#### Passage for review

All combat sports like martial arts boxing, etc. are often referred to as “blood sports” because of the trauma and bleeding that are inherent to them. As odd as it may seem, traditional Chinese trauma medicine primarily uses the same type of formula (blood formulas) for treating life-threatening stab wounds and incisions as well as minor cuts and nose bleeding. These blood arresting formulas contain ingredients that coagulate the blood and stop bleeding. Some of these hemostatic prescriptions also contain herbs with anti-biotic agents that prevent infections when dirt or bacteria has gotten into an open wound. A word of caution: when using any form of first aid to stop bleeding — if you fail in your attempt to stop the bleeding, and it persists, seek professional medical attention.

########

- [Explore the material]
- a) Reproduce the passage on Chinese trauma medicine from "All combat sports" up to and including "professional medical attention.".
- b) In the passage on Chinese trauma medicine, what do some of the hemostatic prescriptions contain besides ingredients that stop bleeding?
- c) Extend the passage on Chinese trauma medicine with a further paragraph that picks up after its last sentence.

#### Provided data

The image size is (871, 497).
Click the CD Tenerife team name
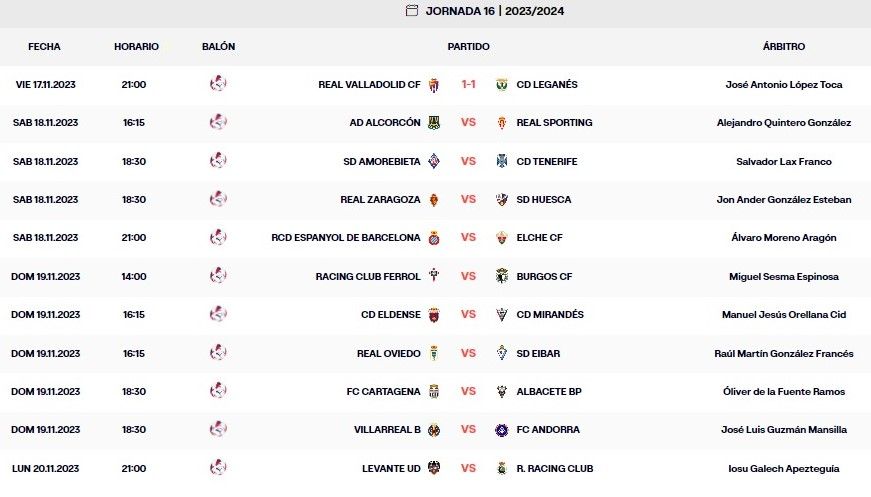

########

- [Set of answers]
- a)
All combat sports like martial arts boxing, etc. are often referred to as “blood sports” because of the trauma and bleeding that are inherent to them. As odd as it may seem, traditional Chinese trauma medicine primarily uses the same type of formula (blood formulas) for treating life-threatening stab wounds and incisions as well as minor cuts and nose bleeding. These blood arresting formulas contain ingredients that coagulate the blood and stop bleeding. Some of these hemostatic prescriptions also contain herbs with anti-biotic agents that prevent infections when dirt or bacteria has gotten into an open wound. A word of caution: when using any form of first aid to stop bleeding — if you fail in your attempt to stop the bleeding, and it persists, seek professional medical attention.

- b) Herbs with anti-biotic agents that prevent infections when dirt or bacteria has gotten into an open wound.

- c)
How to Apply Direct Pressure to Stop External Bleeding:
Before attempting to stop the bleeding if possible wash your hands with soap and water, and if they are available put on rubber gloves
Have the person lie down
Remove any debris or loose objects from the wound, but do not attempt to clean out the wound
Press firmly on the wound with a thick layer of gauze, a clean cloth, or any clean material. If gauze or clean material is not readily available, apply direct pressure with your bare hand until you can get a pad
If there is an object that is deeply imbedded in the wound such as a knife, do not attempt to remove it, apply pressure around the object not directly over it
Apply steady pressure
It is important to resist the urge to peek after a few minutes to see if the bleeding has stopped
If blood soaks through the gauze or cloth apply another cloth on top of the first and re-apply direct pressure
If after fifteen minutes of steady pressure emergency help has not arrived and a minimal amount of bleeding or oozing continues (when the pressure is released), re-apply direct pressure
Direct pressure can be applied up to three times for a total of 45 minutes to stop minor bleeding
If moderate to severe bleeding has not significantly slowed or stopped after fifteen minutes, continue to apply firm pressure, elevate the area (part of the body) that is bleeding and continue your effort until professional emergency medical assistance arrives (call 911)
Watch for signs of shock such as restlessness, confusion, signs of fear, or shallow rapid breathing
Remember that shock is a life-threatening situation that requires professional emergency medical care.